[WORK INSTRUCTION]: Please write out, exactly as given, every line of the entries below up to and including the line with "Task: Toggle the lock on the Output 16 row".
** ENTRIES SHOWN follows **
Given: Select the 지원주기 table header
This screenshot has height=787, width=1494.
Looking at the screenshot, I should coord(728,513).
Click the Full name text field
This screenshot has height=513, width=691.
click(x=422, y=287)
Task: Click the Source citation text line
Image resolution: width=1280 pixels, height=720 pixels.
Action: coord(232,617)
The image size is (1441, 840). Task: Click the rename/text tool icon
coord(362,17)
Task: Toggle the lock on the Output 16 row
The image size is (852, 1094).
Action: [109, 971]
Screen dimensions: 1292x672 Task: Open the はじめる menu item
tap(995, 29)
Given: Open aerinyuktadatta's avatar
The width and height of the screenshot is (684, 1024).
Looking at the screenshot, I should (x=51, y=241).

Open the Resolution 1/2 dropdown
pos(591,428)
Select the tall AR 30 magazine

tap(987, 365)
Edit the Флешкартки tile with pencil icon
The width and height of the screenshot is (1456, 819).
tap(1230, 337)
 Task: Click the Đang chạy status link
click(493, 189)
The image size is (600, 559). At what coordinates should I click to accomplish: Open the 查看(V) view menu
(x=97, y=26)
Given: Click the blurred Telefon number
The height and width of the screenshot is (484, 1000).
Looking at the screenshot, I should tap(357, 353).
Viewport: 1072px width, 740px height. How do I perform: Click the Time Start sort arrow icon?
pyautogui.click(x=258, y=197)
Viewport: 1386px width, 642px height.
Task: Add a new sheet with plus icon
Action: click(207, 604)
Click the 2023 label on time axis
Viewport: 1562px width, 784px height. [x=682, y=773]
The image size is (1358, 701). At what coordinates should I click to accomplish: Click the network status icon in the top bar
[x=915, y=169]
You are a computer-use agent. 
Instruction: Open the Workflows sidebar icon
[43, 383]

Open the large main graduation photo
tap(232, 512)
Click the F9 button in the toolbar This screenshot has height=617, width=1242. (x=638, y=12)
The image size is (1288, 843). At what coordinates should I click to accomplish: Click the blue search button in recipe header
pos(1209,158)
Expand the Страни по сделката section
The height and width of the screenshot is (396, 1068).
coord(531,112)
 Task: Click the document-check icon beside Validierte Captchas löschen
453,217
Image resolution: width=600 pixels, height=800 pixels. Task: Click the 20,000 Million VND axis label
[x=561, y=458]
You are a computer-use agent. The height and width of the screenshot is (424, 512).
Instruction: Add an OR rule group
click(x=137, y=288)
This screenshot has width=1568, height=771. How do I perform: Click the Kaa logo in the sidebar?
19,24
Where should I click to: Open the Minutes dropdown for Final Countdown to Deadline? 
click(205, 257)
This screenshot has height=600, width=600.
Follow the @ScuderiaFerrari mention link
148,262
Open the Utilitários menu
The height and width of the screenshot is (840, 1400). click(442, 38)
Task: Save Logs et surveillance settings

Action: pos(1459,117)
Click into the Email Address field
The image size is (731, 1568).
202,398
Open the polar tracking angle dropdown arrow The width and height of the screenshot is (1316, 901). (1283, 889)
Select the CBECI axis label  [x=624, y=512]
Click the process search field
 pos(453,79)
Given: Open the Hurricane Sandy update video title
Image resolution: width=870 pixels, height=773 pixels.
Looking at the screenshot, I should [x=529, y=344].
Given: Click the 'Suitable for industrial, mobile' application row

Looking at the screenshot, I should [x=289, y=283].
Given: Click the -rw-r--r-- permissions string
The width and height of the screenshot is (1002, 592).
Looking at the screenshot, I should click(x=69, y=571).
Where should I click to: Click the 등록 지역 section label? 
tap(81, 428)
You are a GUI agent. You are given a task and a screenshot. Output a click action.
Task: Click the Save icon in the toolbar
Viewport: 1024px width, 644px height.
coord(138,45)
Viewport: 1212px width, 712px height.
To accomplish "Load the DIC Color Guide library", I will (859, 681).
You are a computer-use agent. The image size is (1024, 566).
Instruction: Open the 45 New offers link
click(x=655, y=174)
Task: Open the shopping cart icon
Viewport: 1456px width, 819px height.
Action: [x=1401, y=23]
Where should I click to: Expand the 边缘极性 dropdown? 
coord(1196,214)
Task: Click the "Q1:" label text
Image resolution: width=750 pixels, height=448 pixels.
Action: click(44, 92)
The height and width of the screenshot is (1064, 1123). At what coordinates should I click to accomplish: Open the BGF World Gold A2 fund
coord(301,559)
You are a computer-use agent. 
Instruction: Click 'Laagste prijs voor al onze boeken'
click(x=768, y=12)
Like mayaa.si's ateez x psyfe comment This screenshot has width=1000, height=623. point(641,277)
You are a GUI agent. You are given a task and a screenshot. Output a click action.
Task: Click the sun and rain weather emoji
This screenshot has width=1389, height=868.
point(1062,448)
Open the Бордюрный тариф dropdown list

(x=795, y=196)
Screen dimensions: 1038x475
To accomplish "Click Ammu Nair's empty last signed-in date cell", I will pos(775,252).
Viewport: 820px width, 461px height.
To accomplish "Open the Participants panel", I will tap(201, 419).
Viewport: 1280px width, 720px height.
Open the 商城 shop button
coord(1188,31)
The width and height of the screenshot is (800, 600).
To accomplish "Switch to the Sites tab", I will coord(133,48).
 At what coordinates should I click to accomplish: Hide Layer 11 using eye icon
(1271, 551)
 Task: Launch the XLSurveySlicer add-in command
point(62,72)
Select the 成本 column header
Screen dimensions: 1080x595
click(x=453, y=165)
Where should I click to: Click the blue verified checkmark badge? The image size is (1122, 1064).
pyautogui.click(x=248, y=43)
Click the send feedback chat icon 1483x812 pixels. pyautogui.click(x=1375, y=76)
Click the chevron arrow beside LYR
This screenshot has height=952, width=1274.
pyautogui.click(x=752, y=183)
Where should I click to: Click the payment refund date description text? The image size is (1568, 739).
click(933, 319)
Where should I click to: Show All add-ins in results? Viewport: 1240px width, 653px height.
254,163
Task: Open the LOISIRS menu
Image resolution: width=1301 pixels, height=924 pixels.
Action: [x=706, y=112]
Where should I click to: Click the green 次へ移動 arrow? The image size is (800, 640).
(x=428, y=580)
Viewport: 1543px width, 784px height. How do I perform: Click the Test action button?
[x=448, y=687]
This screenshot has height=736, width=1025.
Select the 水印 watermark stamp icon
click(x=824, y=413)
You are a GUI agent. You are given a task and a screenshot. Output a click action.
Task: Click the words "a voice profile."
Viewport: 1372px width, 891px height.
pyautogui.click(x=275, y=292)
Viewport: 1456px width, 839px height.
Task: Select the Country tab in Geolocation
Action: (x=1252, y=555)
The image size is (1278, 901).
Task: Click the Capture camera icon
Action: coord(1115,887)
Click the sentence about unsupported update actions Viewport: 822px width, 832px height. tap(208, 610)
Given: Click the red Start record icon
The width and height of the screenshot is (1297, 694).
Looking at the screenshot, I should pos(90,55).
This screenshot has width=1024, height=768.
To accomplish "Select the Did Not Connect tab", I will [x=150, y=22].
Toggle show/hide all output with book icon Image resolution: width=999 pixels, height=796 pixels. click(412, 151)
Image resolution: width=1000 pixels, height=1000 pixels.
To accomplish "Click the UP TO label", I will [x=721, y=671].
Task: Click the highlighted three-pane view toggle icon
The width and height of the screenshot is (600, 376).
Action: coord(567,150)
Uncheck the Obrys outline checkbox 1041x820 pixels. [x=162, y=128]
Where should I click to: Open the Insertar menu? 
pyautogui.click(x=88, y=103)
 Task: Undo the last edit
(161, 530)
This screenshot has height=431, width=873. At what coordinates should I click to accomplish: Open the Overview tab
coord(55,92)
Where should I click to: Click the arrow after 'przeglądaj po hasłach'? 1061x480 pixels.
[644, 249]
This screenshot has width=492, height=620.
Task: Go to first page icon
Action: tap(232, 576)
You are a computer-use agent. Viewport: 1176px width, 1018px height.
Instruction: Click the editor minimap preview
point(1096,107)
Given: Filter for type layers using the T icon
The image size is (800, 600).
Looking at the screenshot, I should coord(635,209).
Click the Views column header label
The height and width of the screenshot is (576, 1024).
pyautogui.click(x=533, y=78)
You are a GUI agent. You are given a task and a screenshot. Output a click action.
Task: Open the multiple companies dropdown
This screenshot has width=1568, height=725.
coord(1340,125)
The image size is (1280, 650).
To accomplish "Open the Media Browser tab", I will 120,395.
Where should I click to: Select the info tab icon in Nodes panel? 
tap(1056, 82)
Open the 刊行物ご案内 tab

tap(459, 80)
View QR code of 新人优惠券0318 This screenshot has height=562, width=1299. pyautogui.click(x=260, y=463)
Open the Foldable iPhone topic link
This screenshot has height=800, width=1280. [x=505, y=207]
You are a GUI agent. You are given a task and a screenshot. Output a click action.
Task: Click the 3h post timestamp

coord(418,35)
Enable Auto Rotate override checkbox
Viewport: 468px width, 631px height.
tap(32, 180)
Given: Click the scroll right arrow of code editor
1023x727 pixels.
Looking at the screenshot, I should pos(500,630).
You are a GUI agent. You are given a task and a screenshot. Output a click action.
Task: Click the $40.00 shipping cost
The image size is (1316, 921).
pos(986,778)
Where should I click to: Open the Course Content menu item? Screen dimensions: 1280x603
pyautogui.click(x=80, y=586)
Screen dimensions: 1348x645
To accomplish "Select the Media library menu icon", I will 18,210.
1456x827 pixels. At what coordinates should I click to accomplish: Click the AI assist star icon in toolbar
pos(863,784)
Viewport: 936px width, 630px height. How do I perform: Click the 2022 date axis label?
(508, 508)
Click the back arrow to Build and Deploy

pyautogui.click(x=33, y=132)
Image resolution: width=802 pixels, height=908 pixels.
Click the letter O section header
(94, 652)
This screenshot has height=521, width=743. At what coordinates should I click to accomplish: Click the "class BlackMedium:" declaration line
** End of ENTRIES SHOWN **
[YOUR SOLUTION]:
Given: Select the 지원주기 table header
This screenshot has height=787, width=1494.
Looking at the screenshot, I should coord(728,513).
Click the Full name text field
This screenshot has height=513, width=691.
click(x=422, y=287)
Task: Click the Source citation text line
Image resolution: width=1280 pixels, height=720 pixels.
Action: coord(232,617)
The image size is (1441, 840). Task: Click the rename/text tool icon
coord(362,17)
Task: Toggle the lock on the Output 16 row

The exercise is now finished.